+++ Reading passage +++

Wednesday, September 25, 2013

Breaking up is hard to do

Some of you may or may not have noticed that I removed mention of being a Stepparent in training (does anyone actually read this?).  Yes, sadly, the boyfriend and I are no longer.  The end is unfortunate, and perhaps I shouldn't say anything about it as there are situations pending, but I feel like I need to emotionally purge.  I do not hate him.  I do not know if I love him anymore...clearly not enough to be in a relationship with him.  I don't know if I care; I must care because I'm hurting. That is all that I know right now.

I am hurting....

What more is there to say?  I'm hurting for all of the good things about him that I really loved, many of which I rarely got to see in the last few months.  I'm hurting for all of the things I wanted from him.  From Us.  All the things I once greatly believed that I thought we could be.

I am hurting....

Over the betrayals and the broken promises that every ending relationship has.  Over the hurts we caused each other that, in hindsight, caused use to grow and change in ways that weren't healthy and drove us away from each other.  Over feeling like I wish two people could just walk away when it is clearly over without destroying whatever goodness once existed between us.  Over what he did that made me feel like it had to end the way it did.

I'm hurting....

+++ Information given +++

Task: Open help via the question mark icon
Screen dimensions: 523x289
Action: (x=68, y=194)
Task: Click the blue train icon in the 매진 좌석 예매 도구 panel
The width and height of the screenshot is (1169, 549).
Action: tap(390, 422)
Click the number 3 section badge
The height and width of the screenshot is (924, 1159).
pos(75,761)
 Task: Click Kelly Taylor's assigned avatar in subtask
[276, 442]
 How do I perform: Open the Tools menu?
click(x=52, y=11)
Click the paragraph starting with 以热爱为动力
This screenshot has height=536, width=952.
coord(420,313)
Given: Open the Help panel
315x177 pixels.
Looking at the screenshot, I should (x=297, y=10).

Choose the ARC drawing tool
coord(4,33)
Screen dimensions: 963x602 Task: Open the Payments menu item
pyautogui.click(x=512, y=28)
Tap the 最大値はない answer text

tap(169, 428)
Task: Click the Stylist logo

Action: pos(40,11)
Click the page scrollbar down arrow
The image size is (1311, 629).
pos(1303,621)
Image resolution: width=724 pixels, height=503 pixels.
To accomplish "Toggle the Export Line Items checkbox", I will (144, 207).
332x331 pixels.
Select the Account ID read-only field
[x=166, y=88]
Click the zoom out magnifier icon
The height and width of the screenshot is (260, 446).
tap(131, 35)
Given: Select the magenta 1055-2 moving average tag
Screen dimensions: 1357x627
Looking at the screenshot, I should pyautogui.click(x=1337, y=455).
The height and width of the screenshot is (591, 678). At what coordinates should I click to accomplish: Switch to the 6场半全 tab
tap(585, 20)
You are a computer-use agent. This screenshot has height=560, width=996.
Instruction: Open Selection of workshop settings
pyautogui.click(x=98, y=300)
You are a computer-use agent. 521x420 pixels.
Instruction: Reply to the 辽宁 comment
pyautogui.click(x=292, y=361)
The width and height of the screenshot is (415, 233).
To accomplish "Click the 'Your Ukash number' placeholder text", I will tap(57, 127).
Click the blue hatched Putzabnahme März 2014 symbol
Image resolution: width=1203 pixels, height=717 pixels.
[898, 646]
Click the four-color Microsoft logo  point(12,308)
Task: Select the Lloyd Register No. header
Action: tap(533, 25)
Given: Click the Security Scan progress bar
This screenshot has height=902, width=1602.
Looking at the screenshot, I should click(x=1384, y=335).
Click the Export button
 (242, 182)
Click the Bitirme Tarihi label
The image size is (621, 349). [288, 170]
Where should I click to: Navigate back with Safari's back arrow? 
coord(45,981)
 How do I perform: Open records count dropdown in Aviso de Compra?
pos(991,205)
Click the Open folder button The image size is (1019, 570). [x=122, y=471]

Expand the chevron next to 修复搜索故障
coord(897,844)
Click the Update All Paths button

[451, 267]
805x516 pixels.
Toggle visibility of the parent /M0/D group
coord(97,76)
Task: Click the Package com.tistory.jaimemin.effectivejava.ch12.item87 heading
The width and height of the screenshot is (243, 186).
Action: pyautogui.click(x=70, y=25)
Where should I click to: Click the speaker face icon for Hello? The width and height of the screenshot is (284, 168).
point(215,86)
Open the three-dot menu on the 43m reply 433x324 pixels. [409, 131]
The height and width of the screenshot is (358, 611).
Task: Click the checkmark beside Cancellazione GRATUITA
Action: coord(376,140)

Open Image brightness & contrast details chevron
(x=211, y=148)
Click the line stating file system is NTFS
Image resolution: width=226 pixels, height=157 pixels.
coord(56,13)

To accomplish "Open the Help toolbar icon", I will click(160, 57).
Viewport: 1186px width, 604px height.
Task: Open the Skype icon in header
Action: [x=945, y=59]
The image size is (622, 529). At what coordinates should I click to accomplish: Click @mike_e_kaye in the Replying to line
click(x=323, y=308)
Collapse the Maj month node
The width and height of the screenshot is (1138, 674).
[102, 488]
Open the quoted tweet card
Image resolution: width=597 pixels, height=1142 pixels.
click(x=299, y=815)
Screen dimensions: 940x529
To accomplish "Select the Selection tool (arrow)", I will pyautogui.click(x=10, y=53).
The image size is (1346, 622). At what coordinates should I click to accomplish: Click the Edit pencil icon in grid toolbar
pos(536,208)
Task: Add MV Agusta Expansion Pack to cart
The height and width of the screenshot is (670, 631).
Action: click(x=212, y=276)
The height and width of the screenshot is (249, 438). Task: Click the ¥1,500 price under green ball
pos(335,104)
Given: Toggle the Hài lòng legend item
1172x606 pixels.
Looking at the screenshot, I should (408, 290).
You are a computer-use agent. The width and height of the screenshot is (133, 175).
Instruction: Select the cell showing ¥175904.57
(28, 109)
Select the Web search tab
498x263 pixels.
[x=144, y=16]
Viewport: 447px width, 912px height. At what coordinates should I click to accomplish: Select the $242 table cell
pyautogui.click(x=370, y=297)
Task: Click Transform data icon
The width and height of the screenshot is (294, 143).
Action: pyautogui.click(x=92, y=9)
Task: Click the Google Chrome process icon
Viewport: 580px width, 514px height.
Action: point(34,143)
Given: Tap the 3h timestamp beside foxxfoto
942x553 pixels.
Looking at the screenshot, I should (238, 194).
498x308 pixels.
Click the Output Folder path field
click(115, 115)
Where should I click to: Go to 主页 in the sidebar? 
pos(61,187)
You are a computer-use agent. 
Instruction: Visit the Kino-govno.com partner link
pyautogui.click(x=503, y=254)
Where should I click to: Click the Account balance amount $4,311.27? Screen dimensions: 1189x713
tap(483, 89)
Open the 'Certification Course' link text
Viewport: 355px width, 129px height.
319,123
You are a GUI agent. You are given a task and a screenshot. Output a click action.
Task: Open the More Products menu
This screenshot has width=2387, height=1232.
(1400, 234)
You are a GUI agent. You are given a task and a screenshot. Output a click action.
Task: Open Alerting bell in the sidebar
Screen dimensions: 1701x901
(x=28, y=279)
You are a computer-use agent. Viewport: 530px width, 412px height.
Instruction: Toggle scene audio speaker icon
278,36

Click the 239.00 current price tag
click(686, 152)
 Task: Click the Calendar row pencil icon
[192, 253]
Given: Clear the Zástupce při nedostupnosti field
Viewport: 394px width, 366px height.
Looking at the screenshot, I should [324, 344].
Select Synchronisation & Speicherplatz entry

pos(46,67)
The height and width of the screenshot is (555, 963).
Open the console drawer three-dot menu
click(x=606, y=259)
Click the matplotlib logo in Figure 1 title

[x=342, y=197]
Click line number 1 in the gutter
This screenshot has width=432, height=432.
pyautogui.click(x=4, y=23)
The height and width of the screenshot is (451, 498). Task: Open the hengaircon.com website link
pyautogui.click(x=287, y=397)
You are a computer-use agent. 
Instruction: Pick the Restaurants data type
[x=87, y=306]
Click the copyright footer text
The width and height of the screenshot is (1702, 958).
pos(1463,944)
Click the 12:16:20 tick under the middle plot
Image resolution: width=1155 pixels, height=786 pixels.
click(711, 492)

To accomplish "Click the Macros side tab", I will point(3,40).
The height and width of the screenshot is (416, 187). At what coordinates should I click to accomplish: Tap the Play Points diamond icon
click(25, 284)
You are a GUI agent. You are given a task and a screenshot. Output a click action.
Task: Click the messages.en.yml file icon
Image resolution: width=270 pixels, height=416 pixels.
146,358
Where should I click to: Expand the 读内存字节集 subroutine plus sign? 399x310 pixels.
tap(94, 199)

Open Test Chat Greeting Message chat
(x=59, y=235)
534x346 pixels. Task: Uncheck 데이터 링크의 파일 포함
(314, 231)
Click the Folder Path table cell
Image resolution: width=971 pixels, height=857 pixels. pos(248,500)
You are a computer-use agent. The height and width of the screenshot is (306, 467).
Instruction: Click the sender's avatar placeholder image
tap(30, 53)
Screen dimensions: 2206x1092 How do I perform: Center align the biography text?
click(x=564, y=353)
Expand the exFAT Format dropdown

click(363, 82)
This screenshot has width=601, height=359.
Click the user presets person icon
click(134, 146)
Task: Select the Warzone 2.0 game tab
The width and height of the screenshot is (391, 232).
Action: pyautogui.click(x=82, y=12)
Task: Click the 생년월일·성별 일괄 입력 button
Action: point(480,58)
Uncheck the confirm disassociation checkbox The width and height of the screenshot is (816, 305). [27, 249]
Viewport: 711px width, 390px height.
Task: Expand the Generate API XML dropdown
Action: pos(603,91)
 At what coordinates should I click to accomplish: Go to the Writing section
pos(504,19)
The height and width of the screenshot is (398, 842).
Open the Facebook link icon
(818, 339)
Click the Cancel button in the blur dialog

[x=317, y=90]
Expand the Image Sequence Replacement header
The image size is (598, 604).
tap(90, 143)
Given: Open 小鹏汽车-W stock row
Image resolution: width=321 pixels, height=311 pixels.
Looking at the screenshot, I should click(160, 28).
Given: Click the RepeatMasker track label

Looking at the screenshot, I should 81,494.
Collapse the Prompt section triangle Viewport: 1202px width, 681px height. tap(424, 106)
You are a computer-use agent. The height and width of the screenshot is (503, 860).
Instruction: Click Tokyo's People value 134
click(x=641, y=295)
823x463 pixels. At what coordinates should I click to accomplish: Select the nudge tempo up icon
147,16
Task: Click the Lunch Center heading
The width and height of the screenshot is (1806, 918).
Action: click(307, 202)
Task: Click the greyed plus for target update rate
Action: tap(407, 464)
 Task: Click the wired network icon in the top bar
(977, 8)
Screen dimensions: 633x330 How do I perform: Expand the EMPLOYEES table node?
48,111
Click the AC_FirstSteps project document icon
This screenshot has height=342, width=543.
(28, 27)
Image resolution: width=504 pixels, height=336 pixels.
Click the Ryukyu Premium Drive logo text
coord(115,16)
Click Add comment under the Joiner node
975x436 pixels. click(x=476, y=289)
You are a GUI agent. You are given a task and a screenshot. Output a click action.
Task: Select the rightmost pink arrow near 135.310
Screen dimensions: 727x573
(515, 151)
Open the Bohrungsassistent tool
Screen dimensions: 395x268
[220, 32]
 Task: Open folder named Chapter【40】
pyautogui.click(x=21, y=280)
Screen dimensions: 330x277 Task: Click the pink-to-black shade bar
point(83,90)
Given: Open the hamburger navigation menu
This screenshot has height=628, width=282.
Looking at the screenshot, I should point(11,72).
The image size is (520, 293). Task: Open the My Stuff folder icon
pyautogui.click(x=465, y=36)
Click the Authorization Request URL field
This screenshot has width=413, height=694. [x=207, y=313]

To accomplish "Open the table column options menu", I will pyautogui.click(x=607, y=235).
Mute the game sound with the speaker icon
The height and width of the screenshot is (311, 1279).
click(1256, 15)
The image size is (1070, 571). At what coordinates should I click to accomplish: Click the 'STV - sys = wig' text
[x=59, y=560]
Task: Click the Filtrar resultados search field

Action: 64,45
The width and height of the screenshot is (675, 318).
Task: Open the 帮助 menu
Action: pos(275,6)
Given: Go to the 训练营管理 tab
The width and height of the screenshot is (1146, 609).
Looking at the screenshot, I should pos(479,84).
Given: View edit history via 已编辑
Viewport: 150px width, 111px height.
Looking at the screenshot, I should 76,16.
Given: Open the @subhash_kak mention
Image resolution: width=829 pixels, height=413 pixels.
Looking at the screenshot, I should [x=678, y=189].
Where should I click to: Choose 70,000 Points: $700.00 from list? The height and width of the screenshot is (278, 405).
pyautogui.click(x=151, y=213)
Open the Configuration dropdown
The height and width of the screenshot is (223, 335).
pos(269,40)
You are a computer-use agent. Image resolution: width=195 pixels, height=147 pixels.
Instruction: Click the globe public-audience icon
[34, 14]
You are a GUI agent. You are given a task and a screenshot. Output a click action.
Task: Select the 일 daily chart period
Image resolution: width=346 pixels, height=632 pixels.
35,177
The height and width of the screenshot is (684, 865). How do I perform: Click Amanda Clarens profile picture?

+++

## List of tasks:
1 > In the breakup blog post, what did the writer remove mention of?
2 > Do these statements agree with the breakup blog post? Answer yes or no for each, and quote the deciding words.
(a) The writer says they hate the former boyfriend.
(b) The post is dated Wednesday, September 25, 2013.
(c) The writer often got to see the boyfriend's good qualities in the last few months.

## Complete answers:
1 > Being a Stepparent in training.

2 >
(a) No: "I do not hate him."
(b) Yes: "Wednesday, September 25, 2013"
(c) No: "many of which I rarely got to see in the last few months"